The line containing "Click the 搜全网 search button" and every line after it, through the end of the material: copy these exactly and nothing else, leaving pictures out.

# [INPUT DATA]
Content starts

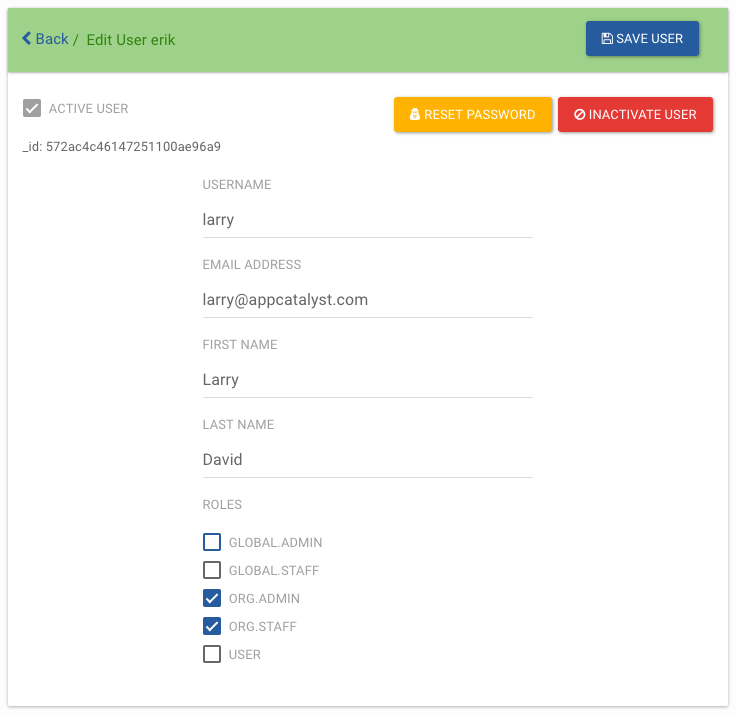
Task: Focus the Email Address input field
Action: click(x=368, y=300)
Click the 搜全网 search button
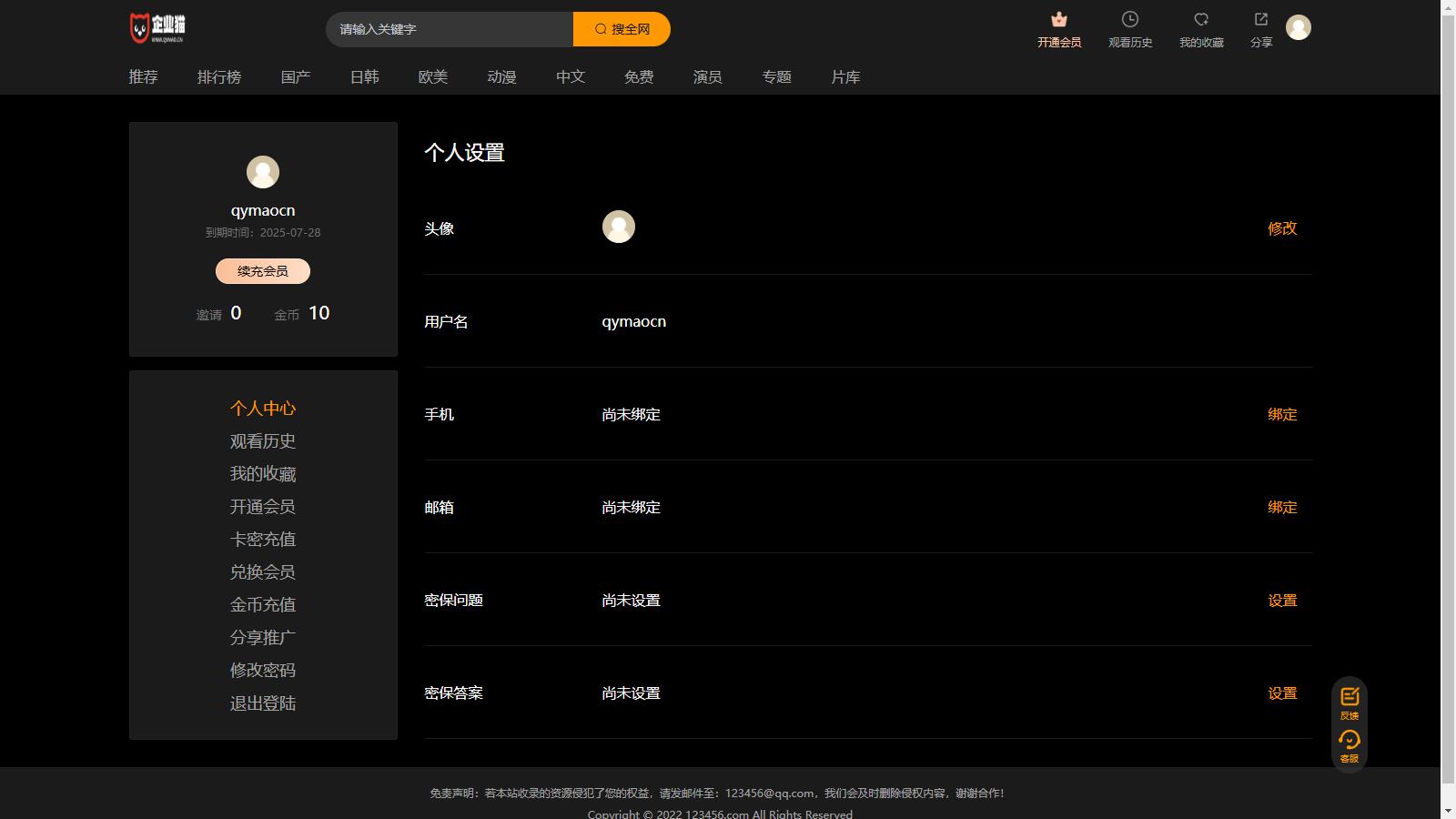1456x819 pixels. click(x=622, y=29)
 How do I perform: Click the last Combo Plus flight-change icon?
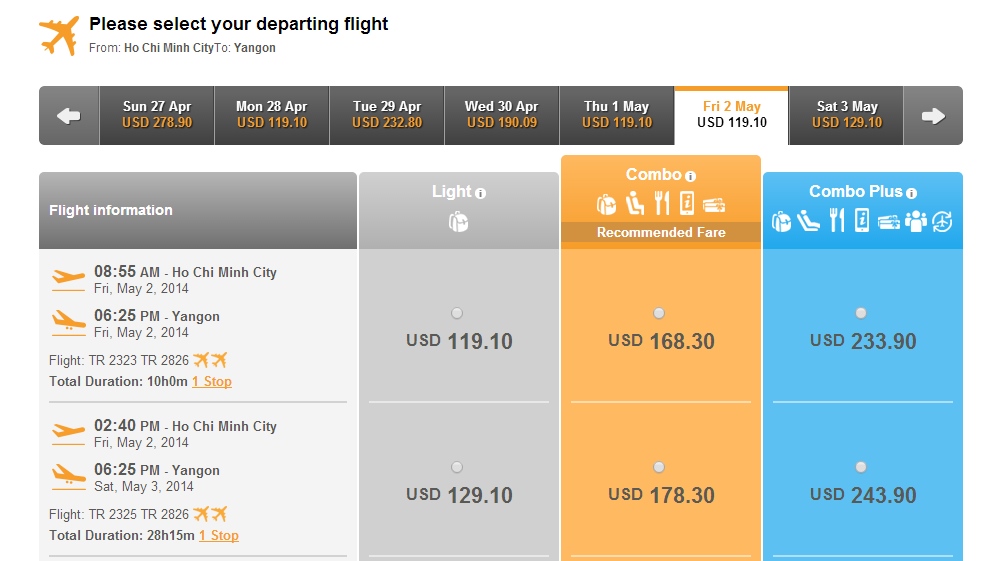point(942,222)
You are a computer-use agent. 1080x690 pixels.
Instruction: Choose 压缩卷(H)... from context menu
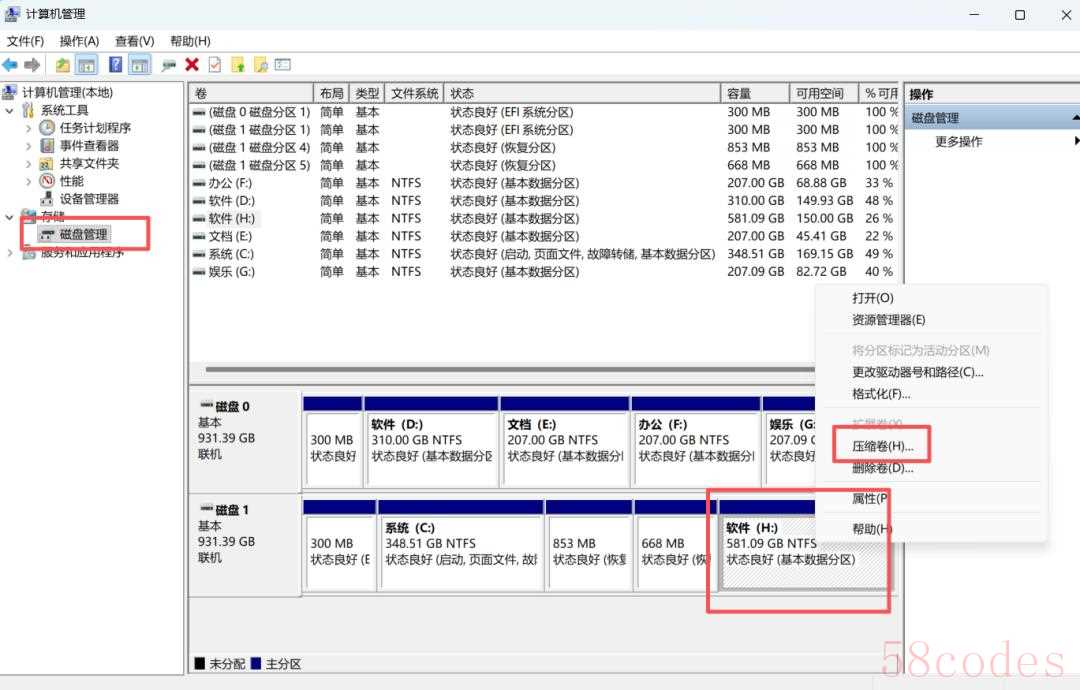pos(882,446)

Content ends

# [OUTPUT OF THE EXERCISE]
Click the 搜全网 search button
1456x819 pixels. click(x=622, y=29)
 How do I perform: Click the last Combo Plus flight-change icon?
point(942,222)
You are a computer-use agent. 1080x690 pixels.
Instruction: Choose 压缩卷(H)... from context menu
pos(882,446)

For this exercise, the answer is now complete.